The Araf? Hamistagan? The place to which Dante devoted the canticle immediately following his legendary Inferno?
A Word for Today: The Lost Symbol by Dan Brown

Wednesday, November 11, 2009

The Lost Symbol by Dan Brown ***

The Lost Symbol is Dan Brown's third installment in the Robert Langdon sagas of mysticism, fanaticism, and brutality. Though somewhat less brutal than the previous volumes, it still suffers from the author's unfortunate tendency towards exposition where the action stops for some lecture or another. Readers of the first two volumes will not be surprised by the mystery quest plot, shallow characters, or violence. The puzzles are fewer and less satisfying, but if you skim the lectures, as I did, the pace is quite nice, though the resolution is reminiscent of Narnia.

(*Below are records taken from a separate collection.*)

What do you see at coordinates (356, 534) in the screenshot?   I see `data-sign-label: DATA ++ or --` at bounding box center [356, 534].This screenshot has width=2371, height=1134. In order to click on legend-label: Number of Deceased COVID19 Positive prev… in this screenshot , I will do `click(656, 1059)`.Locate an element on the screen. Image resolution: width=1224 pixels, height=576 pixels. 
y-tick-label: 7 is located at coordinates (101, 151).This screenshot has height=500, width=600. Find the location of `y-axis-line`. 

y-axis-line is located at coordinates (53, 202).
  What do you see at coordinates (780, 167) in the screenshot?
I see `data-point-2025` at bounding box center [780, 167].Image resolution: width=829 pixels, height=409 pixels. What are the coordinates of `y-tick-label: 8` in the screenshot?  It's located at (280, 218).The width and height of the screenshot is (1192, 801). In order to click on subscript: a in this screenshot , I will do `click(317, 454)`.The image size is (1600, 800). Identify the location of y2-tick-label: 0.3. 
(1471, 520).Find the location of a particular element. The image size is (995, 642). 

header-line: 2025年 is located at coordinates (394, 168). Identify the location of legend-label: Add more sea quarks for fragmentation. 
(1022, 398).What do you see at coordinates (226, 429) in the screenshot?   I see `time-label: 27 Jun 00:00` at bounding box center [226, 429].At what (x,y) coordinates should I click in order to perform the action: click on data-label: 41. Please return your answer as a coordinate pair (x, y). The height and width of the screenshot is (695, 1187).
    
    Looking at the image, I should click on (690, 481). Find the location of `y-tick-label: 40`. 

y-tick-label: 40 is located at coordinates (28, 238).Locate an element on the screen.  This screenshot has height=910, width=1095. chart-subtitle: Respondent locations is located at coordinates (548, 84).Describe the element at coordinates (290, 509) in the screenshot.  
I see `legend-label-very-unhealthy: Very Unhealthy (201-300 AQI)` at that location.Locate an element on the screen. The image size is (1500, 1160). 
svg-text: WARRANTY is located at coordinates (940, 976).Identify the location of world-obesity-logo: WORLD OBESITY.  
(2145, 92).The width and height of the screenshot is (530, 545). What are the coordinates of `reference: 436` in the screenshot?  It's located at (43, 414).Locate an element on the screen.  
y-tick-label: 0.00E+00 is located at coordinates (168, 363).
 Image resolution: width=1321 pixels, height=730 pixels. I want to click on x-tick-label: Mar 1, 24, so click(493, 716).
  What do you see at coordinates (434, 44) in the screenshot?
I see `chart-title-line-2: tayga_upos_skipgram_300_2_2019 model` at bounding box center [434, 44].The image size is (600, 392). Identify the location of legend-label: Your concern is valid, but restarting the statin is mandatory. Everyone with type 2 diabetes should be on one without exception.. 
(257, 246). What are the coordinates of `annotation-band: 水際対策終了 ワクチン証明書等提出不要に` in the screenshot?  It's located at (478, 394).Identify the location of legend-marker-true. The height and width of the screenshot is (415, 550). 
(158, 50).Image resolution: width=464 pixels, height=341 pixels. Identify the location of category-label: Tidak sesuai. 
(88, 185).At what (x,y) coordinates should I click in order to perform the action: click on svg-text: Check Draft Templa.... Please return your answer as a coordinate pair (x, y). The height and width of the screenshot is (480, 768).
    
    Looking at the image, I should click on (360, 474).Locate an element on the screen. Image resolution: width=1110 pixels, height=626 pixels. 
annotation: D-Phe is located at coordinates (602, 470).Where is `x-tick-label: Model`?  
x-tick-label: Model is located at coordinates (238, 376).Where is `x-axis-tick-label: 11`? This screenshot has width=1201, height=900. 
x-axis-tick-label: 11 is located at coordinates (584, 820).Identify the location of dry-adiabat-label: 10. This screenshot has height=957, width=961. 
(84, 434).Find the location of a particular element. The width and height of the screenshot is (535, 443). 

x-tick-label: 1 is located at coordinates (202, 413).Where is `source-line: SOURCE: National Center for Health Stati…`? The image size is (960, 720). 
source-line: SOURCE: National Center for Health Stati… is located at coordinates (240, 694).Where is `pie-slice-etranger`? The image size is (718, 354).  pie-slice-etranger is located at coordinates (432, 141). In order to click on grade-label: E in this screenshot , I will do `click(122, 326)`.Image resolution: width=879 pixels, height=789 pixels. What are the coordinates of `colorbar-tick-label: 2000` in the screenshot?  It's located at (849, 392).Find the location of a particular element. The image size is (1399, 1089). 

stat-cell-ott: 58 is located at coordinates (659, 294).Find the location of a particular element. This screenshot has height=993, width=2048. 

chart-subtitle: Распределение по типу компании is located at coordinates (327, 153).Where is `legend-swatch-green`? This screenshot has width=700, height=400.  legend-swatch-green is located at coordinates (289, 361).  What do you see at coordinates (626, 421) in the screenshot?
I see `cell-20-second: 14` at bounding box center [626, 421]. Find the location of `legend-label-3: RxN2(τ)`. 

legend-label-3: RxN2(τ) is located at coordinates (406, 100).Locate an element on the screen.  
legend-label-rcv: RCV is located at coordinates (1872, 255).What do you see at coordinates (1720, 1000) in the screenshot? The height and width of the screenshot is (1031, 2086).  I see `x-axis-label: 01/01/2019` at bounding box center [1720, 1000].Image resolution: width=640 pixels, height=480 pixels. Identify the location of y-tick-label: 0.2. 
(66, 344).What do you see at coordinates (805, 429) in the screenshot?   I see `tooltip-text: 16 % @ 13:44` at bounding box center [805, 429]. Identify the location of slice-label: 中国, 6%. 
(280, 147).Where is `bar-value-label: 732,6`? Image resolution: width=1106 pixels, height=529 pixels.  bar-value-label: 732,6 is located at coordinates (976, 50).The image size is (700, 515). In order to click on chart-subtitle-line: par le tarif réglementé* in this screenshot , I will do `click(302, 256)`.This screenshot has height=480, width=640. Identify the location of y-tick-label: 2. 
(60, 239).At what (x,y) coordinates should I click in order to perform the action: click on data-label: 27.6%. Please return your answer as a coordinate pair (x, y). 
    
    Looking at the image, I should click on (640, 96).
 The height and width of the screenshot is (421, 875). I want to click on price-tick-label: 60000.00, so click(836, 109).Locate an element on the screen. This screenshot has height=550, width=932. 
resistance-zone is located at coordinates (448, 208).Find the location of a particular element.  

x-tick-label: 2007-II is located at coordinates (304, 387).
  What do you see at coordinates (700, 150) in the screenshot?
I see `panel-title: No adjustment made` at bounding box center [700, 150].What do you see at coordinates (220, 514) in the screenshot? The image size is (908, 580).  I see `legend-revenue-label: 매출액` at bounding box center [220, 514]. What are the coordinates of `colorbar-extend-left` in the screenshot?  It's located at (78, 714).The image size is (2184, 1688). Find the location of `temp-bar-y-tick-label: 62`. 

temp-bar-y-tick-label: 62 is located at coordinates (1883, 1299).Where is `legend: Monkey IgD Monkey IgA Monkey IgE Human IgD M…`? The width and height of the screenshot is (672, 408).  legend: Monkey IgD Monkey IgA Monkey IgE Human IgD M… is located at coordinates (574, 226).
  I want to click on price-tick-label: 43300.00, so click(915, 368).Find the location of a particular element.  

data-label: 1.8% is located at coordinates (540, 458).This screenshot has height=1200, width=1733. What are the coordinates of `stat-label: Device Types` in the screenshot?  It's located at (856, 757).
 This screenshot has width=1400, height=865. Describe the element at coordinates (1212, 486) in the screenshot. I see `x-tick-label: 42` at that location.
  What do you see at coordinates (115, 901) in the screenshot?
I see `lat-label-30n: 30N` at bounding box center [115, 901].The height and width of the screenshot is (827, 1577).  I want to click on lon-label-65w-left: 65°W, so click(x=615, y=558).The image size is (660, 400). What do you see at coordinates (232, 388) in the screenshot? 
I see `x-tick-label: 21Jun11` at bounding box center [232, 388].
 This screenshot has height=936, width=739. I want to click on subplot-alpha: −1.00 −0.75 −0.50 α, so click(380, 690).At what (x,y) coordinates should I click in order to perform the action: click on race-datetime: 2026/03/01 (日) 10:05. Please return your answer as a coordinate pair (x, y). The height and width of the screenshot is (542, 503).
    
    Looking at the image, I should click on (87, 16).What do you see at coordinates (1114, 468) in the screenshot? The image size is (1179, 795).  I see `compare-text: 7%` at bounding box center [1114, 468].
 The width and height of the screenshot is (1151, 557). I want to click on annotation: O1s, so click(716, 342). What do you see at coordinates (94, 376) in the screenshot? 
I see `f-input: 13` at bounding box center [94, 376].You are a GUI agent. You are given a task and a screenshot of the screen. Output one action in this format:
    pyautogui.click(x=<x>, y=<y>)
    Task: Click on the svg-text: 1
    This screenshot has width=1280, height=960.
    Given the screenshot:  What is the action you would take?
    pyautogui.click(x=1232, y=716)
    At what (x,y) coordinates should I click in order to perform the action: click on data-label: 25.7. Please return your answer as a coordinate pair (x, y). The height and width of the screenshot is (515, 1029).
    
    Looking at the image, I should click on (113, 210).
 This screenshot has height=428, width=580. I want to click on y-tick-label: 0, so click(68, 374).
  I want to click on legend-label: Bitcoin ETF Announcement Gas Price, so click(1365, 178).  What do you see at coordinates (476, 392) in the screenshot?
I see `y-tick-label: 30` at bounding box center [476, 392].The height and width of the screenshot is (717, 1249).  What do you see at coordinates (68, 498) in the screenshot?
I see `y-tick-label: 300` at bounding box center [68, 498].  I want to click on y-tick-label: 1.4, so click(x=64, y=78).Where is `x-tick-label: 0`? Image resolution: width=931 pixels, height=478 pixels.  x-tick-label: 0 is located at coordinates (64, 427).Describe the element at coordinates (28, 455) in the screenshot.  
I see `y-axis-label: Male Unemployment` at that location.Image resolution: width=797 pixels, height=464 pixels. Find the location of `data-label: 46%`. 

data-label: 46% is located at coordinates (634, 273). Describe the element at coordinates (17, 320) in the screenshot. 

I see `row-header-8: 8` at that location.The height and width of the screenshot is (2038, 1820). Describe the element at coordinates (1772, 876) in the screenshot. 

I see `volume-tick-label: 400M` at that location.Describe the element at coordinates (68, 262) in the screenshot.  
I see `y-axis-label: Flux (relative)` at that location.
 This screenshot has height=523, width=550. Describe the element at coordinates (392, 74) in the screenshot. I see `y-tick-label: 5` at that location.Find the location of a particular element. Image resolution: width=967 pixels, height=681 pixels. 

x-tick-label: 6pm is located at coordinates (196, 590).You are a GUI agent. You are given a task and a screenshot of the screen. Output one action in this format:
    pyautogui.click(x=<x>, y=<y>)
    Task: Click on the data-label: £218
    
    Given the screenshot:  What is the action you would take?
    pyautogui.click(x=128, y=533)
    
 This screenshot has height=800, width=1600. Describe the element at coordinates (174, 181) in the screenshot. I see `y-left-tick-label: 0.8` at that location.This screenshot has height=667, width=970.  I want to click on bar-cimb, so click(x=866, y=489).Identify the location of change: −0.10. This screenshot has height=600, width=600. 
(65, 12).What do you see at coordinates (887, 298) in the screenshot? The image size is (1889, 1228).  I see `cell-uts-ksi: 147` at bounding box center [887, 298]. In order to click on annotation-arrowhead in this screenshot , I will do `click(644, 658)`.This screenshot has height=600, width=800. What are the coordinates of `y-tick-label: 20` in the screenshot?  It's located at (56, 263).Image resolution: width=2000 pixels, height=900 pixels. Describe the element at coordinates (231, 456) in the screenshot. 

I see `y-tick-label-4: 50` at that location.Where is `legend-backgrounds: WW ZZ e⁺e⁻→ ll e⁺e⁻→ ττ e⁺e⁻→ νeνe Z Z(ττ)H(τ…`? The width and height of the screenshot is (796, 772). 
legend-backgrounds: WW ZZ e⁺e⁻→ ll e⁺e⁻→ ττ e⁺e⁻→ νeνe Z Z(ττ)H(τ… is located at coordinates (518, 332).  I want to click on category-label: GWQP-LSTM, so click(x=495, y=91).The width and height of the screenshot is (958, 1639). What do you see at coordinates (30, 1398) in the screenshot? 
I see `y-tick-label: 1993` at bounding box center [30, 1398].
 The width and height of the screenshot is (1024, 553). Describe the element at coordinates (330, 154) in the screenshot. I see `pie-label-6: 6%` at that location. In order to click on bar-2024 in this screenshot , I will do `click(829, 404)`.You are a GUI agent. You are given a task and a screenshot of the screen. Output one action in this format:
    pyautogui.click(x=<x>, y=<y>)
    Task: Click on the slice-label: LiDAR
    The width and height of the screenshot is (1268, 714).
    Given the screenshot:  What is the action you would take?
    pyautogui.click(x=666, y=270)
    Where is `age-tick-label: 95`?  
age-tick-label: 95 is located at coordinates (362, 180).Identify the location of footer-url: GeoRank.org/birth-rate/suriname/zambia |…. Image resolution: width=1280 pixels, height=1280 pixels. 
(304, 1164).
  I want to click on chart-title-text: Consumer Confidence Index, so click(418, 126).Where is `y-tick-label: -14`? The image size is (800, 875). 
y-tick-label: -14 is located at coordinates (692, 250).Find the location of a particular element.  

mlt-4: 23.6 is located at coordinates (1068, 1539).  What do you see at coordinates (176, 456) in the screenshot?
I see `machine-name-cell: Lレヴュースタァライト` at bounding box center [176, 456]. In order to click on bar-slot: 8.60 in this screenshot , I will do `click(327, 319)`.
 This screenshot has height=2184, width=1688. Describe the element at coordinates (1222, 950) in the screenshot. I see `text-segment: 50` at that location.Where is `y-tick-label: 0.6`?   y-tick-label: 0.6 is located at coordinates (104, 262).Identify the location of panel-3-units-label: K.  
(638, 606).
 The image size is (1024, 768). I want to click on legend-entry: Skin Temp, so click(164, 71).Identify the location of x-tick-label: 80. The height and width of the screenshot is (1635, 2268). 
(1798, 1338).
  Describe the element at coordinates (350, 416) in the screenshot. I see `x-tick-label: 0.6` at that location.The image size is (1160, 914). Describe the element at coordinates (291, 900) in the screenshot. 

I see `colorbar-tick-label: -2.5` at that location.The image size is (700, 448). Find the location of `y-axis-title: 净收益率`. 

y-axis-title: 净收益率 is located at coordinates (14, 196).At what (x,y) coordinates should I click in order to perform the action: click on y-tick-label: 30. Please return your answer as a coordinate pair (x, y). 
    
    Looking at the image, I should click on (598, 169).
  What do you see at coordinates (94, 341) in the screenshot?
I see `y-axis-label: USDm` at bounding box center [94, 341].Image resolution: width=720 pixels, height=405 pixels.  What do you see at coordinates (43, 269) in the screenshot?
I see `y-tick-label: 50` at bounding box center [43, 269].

This book demonstrates why I am not a fan of series, as the author delivers more of the same: a sequel in the worst tradition of franchise movies.

Monday, November 9, 2009


Demure: Demure is an adjective meaning modest, shy, with good manners. Do not confuse it with the verb demur meaning to object. The demure young lady in a long dress blushed when he demurred in a loud voice to her attire as inappropriate for Rap concert.
At the end of the meal, when the plates had been stacked and cleared, they filed out of the dining room as demurely as they could.
A Book for Today: Midnight for Charlie Bone by Jenny Nimmo

Friday, November 6, 2009


Cobbled: In this context, cobbled is an adjective meaning a street constructed of cobblestones. Evidently, though of similar linguistic age, this word does not share its etymology with cobbled meaning an repair or ad hoc construction. And also of seemingly independent etymology are: cobbler the fruit dessert and cobbler the shoemaker. Another unrelated word is corncob. I imagine cob sound so nice to the Anglo-Saxon ear that it was used over and over with different meanings.
Here the streets were cobbled and narrow.
Charlie began to talk to himself as he struggled over the cobblestones and several people glanced at him suspiciously.
It landed on the cobbled street with a soft, musical tinkle.
A Book for Today: Midnight for Charlie Bone by Jenny Nimmo

Monday, November 2, 2009


Purblind: In Middle English, purblind (pure blind) meant completely blind, but somehow over the centuries, purblind, now means partially blind.
Within my family on Bainbridge Island was Fanny's father, D C Challis, purblind but savoring the island life in a surprising way.
A Book for Today: Bretz Flood by John Soennichsen

Sunday, November 1, 2009


Quaternary: An geologic period comprising the most recent two and half million years. Quaternary implies the fourth something, and apparently there were primary, secondary, and tertiary deposits in the Italy in the 18th century, but presently, only Quaternary remains in the geological taxonomy of time. The Quaternary period includes the Pleistocene (most new) epoch (ice ages) and the Holocene (whole new) epoch (last 12,000 years).
He was invited to speak at a 1940 meeting of the [AAAS] in Seattle titled "Quaternary Geology of the Pacific."
A Book for Today: Bretz Flood by John Soennichsen

The moral conscience that so many thoughtless people have offended against and many more have rejected, is something that exists and has always existed, it was no the invention of the philosophers of the Quaternary, when the soul was little more than a muddled proposition.